Data provided: Begin
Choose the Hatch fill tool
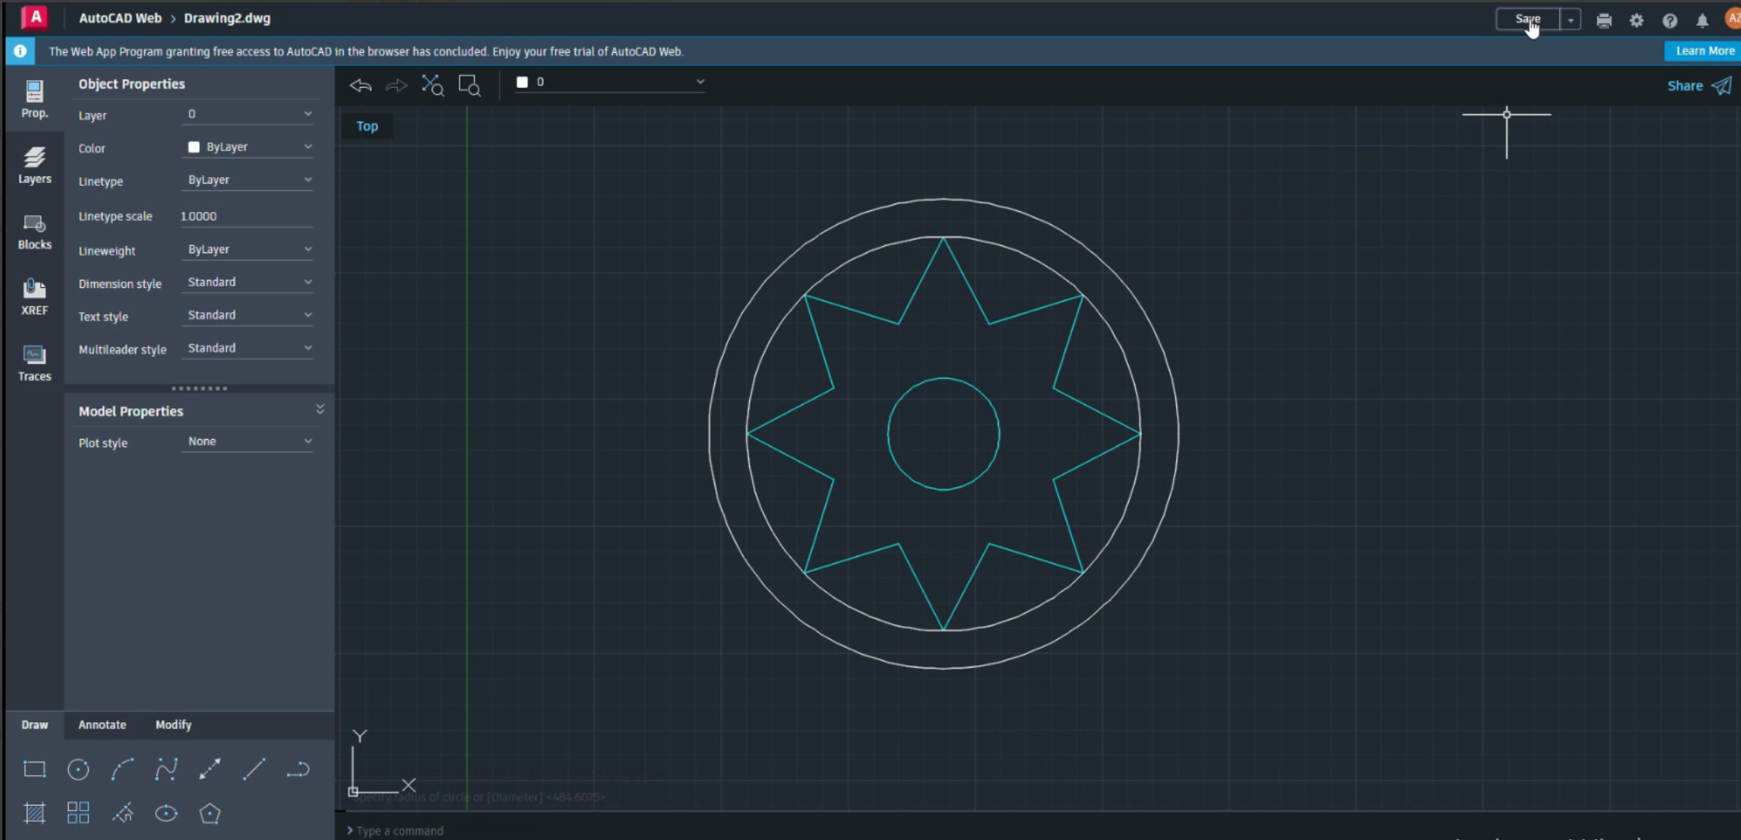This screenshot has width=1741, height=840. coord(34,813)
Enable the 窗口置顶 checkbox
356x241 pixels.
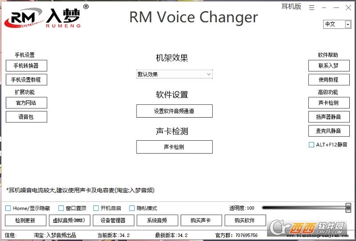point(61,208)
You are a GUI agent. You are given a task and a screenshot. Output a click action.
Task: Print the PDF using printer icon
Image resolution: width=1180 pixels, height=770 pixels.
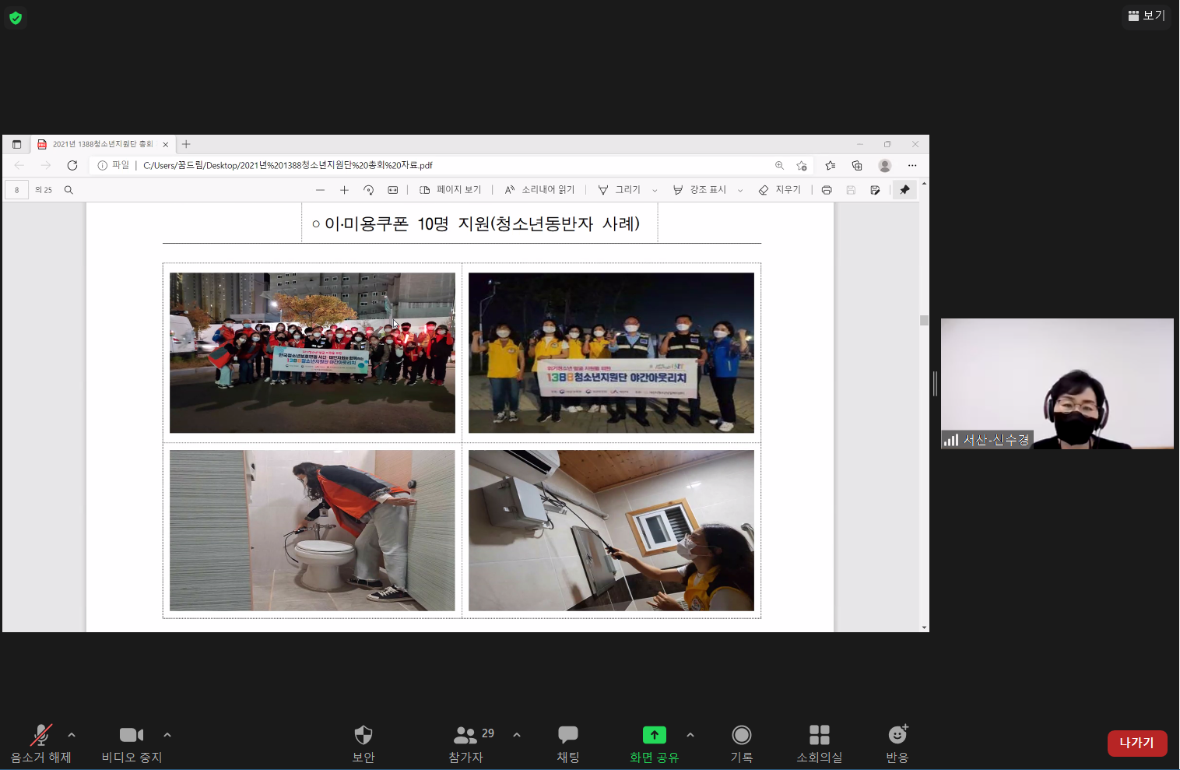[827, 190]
Data provided: End
Data provided: Begin
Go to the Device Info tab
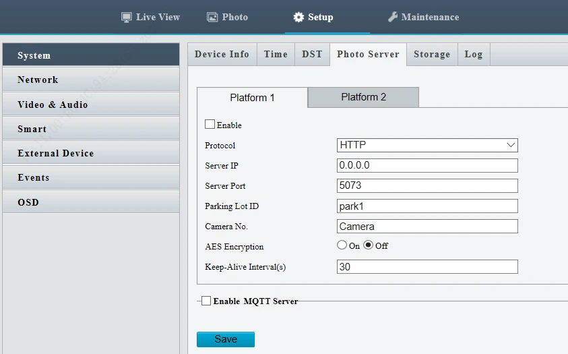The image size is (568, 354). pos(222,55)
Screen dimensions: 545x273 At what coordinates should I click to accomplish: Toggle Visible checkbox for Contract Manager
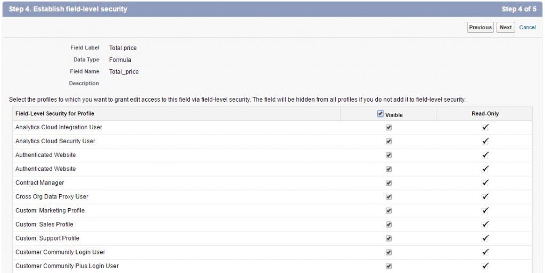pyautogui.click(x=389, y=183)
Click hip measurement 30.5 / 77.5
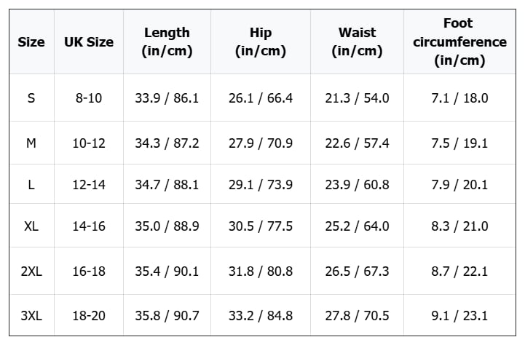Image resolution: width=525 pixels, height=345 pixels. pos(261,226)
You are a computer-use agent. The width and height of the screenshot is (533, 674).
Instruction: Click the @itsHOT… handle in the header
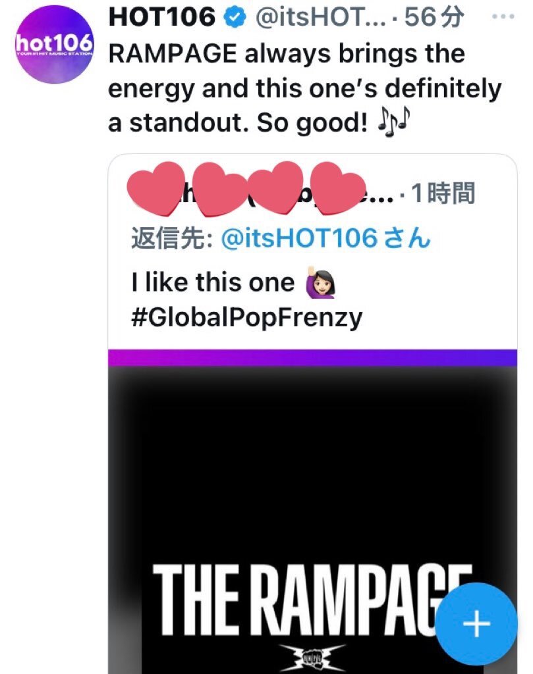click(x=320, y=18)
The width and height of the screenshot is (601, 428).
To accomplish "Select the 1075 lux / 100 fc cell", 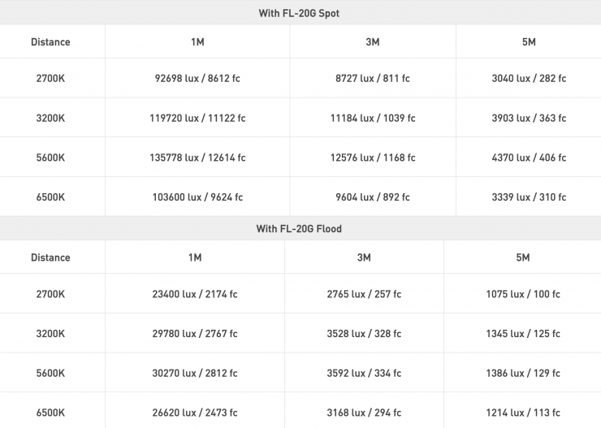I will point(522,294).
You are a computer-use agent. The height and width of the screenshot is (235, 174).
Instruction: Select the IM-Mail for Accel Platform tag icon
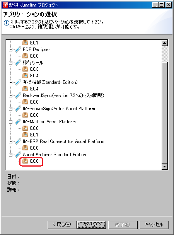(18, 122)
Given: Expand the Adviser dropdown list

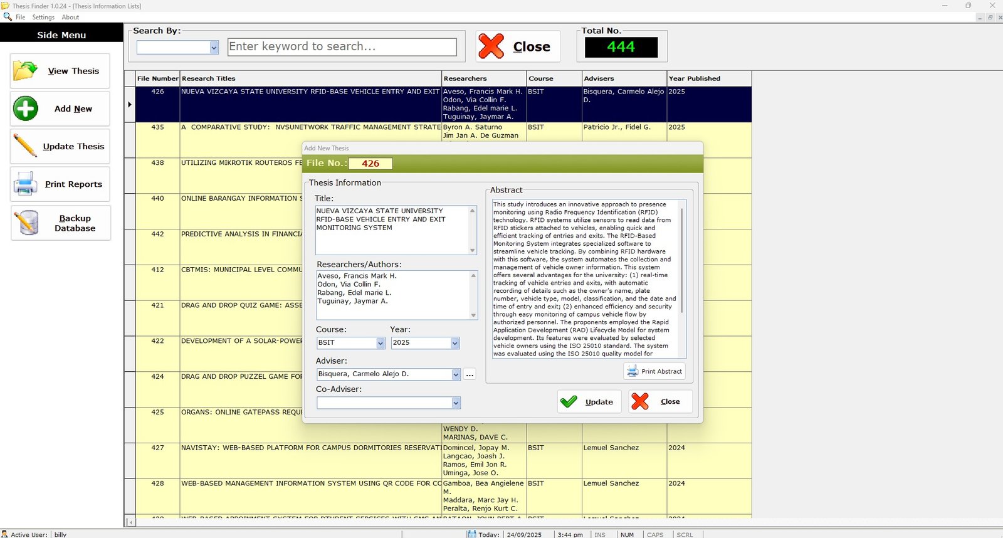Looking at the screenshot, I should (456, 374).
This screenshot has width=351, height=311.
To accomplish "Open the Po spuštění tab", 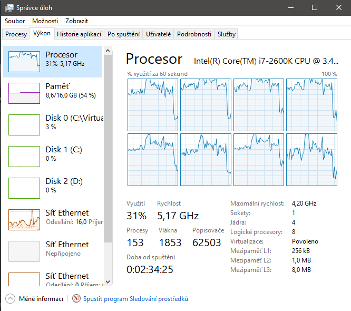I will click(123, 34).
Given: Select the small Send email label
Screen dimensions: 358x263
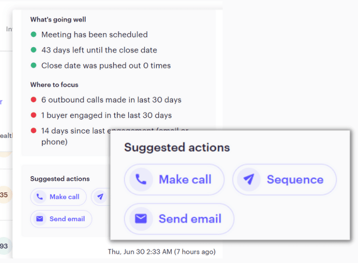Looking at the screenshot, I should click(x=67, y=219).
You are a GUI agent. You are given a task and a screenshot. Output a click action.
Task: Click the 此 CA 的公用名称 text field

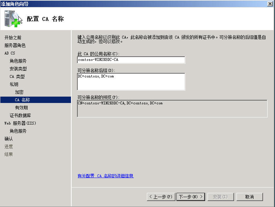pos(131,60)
Data provided: End
» **Task**
Return each line of the listing that holds the string "computer".

» **Output**
You are a computer-use agent. The width and height of the screenshot is (533, 674).
You are a computer-use agent. The height and width of the screenshot is (235, 174).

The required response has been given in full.